■ Entries on where items appear
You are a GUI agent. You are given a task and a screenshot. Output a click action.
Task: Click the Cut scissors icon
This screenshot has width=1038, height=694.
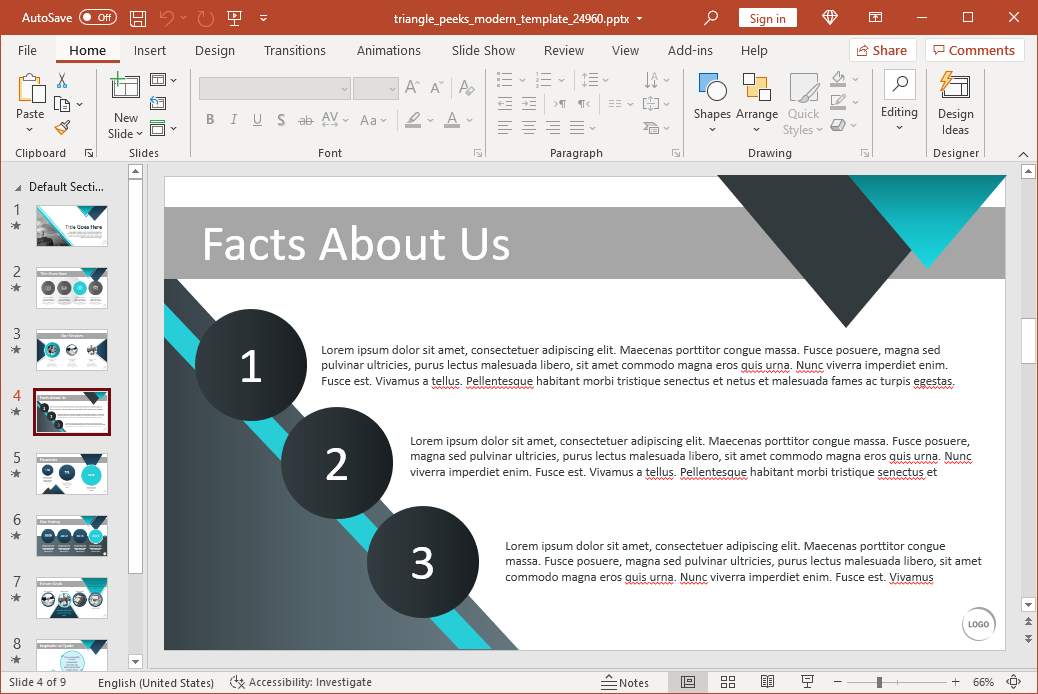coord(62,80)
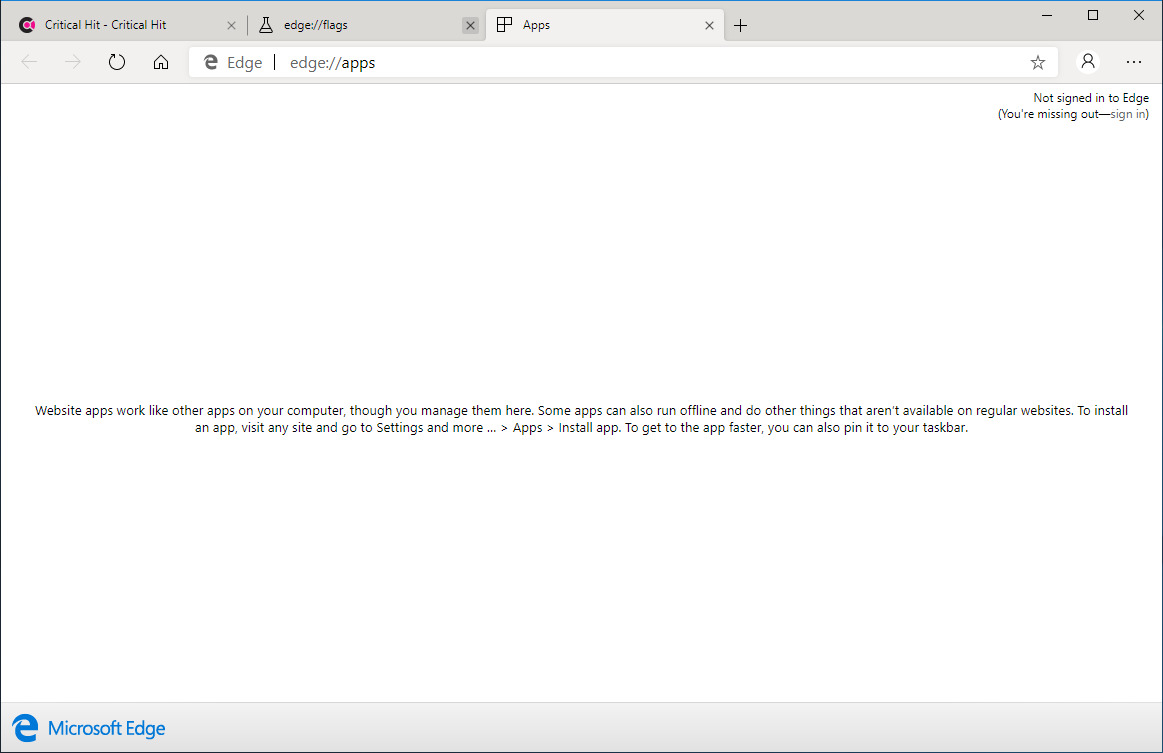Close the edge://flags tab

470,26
...
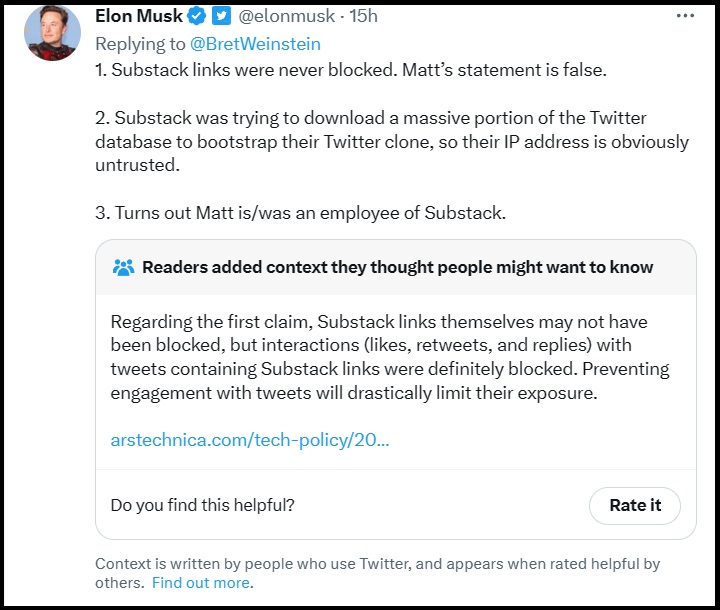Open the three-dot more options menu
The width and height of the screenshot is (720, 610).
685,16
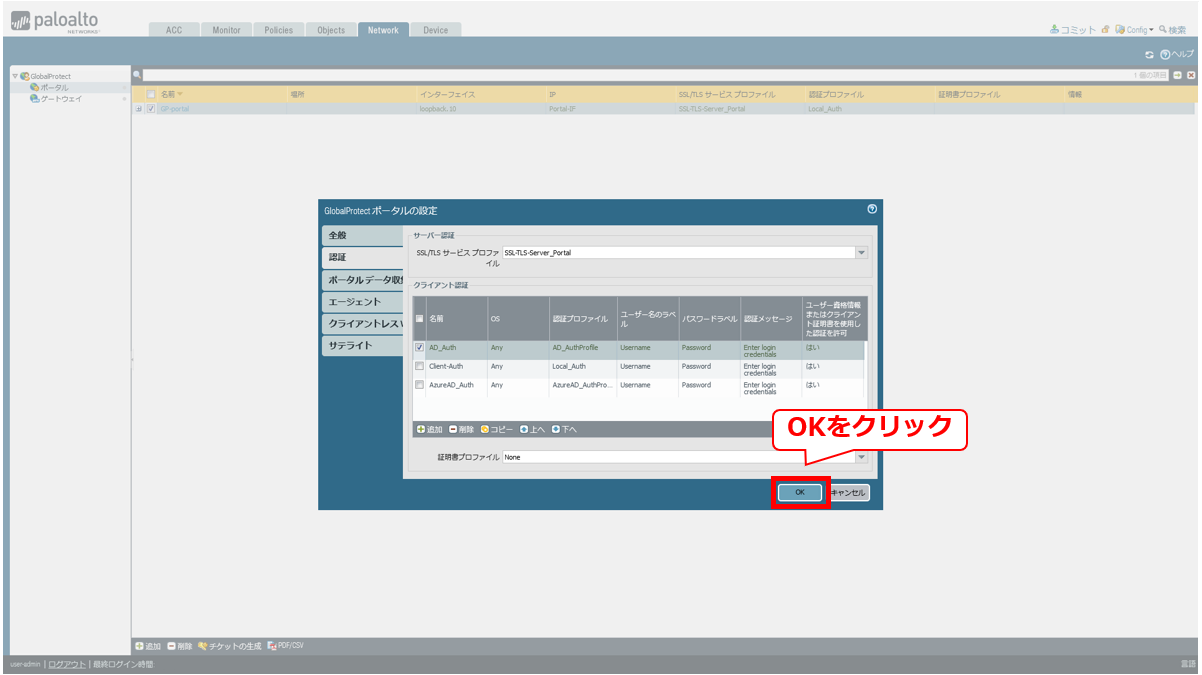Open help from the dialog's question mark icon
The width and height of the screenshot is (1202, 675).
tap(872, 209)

■ TASK GOAL
Please copy the records above word for word, from the line that contains "Open the three-dot more options menu" down to the line that contains "tap(872, 209)", with both of those lines included. Omit the pictures from your answer.

■ OUTPUT FOR THIS EXERCISE
Open the three-dot more options menu
The width and height of the screenshot is (720, 610).
685,16
Open help from the dialog's question mark icon
The width and height of the screenshot is (1202, 675).
tap(872, 209)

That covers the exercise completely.